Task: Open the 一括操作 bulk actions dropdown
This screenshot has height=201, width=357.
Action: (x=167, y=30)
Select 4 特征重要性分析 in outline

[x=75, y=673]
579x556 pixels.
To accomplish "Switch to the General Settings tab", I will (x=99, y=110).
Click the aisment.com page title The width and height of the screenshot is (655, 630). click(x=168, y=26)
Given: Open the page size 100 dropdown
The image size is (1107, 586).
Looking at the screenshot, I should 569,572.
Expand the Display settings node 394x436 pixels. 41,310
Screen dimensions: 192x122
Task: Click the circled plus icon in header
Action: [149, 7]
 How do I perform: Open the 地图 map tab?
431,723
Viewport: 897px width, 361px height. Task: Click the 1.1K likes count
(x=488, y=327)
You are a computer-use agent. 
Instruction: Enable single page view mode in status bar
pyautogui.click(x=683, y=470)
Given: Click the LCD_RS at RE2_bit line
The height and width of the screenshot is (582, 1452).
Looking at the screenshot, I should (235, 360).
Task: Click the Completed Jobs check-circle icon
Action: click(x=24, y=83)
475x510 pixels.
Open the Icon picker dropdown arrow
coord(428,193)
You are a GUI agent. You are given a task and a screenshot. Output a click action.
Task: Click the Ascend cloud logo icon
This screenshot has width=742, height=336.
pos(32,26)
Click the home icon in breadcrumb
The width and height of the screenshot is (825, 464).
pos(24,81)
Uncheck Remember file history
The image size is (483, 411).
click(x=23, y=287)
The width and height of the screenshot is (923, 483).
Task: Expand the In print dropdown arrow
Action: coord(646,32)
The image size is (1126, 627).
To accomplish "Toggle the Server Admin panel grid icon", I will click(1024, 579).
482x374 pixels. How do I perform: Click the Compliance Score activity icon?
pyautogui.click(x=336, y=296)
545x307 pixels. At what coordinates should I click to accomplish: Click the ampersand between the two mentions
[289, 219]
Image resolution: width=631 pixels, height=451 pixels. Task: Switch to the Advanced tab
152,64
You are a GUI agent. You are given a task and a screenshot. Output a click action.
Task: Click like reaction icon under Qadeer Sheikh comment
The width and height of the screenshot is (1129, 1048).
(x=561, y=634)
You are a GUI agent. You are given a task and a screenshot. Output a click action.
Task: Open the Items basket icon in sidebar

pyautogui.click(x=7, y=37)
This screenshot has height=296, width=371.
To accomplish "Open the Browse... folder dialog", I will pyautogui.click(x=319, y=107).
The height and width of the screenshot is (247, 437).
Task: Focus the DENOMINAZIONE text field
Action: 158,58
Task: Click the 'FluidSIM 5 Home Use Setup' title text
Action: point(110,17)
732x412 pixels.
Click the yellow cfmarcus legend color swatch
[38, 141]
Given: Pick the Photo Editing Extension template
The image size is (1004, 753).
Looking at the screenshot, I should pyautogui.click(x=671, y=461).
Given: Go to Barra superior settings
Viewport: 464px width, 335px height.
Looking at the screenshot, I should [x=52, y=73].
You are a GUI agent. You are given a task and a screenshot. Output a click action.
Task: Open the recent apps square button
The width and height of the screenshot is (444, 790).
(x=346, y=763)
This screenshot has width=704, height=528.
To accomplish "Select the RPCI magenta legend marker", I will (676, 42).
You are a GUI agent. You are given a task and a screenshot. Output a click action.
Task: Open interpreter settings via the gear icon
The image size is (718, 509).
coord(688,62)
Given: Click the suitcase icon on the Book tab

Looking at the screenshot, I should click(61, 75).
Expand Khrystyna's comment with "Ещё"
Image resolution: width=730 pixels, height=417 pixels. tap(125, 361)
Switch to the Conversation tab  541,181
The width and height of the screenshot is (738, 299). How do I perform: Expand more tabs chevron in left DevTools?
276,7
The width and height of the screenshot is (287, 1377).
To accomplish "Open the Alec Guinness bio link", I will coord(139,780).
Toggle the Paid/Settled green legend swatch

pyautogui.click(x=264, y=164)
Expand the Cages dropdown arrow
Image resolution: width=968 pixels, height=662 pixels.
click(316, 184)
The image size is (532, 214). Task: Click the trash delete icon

**EXERCISE PROMPT**
Nothing in the records may change; write them out again in full.

**EXERCISE ANSWER**
Task: Open the 一括操作 bulk actions dropdown
This screenshot has height=201, width=357.
Action: (x=167, y=30)
Select 4 特征重要性分析 in outline

[x=75, y=673]
579x556 pixels.
To accomplish "Switch to the General Settings tab", I will (x=99, y=110).
Click the aisment.com page title The width and height of the screenshot is (655, 630). click(x=168, y=26)
Given: Open the page size 100 dropdown
The image size is (1107, 586).
Looking at the screenshot, I should 569,572.
Expand the Display settings node 394x436 pixels. 41,310
Screen dimensions: 192x122
Task: Click the circled plus icon in header
Action: [149, 7]
 How do I perform: Open the 地图 map tab?
431,723
Viewport: 897px width, 361px height. Task: Click the 1.1K likes count
(x=488, y=327)
You are a computer-use agent. 
Instruction: Enable single page view mode in status bar
pyautogui.click(x=683, y=470)
Given: Click the LCD_RS at RE2_bit line
The height and width of the screenshot is (582, 1452).
Looking at the screenshot, I should (235, 360).
Task: Click the Completed Jobs check-circle icon
Action: click(x=24, y=83)
475x510 pixels.
Open the Icon picker dropdown arrow
coord(428,193)
You are a GUI agent. You are given a task and a screenshot. Output a click action.
Task: Click the Ascend cloud logo icon
This screenshot has width=742, height=336.
pos(32,26)
Click the home icon in breadcrumb
The width and height of the screenshot is (825, 464).
pos(24,81)
Uncheck Remember file history
The image size is (483, 411).
click(x=23, y=287)
The width and height of the screenshot is (923, 483).
Task: Expand the In print dropdown arrow
Action: coord(646,32)
The image size is (1126, 627).
To accomplish "Toggle the Server Admin panel grid icon", I will click(1024, 579).
482x374 pixels. How do I perform: Click the Compliance Score activity icon?
pyautogui.click(x=336, y=296)
545x307 pixels. At what coordinates should I click to accomplish: Click the ampersand between the two mentions
[289, 219]
Image resolution: width=631 pixels, height=451 pixels. Task: Switch to the Advanced tab
152,64
You are a GUI agent. You are given a task and a screenshot. Output a click action.
Task: Click like reaction icon under Qadeer Sheikh comment
The width and height of the screenshot is (1129, 1048).
(x=561, y=634)
You are a GUI agent. You are given a task and a screenshot. Output a click action.
Task: Open the Items basket icon in sidebar

pyautogui.click(x=7, y=37)
This screenshot has height=296, width=371.
To accomplish "Open the Browse... folder dialog", I will pyautogui.click(x=319, y=107).
The height and width of the screenshot is (247, 437).
Task: Focus the DENOMINAZIONE text field
Action: 158,58
Task: Click the 'FluidSIM 5 Home Use Setup' title text
Action: point(110,17)
732x412 pixels.
Click the yellow cfmarcus legend color swatch
[38, 141]
Given: Pick the Photo Editing Extension template
The image size is (1004, 753).
Looking at the screenshot, I should pyautogui.click(x=671, y=461).
Given: Go to Barra superior settings
Viewport: 464px width, 335px height.
Looking at the screenshot, I should [x=52, y=73].
You are a GUI agent. You are given a task and a screenshot. Output a click action.
Task: Open the recent apps square button
The width and height of the screenshot is (444, 790).
(x=346, y=763)
This screenshot has width=704, height=528.
To accomplish "Select the RPCI magenta legend marker", I will (676, 42).
You are a GUI agent. You are given a task and a screenshot. Output a click action.
Task: Open interpreter settings via the gear icon
The image size is (718, 509).
coord(688,62)
Given: Click the suitcase icon on the Book tab

Looking at the screenshot, I should click(61, 75).
Expand Khrystyna's comment with "Ещё"
Image resolution: width=730 pixels, height=417 pixels. tap(125, 361)
Switch to the Conversation tab  541,181
The width and height of the screenshot is (738, 299). How do I perform: Expand more tabs chevron in left DevTools?
276,7
The width and height of the screenshot is (287, 1377).
To accomplish "Open the Alec Guinness bio link", I will coord(139,780).
Toggle the Paid/Settled green legend swatch

pyautogui.click(x=264, y=164)
Expand the Cages dropdown arrow
Image resolution: width=968 pixels, height=662 pixels.
click(316, 184)
The image size is (532, 214). Task: Click the trash delete icon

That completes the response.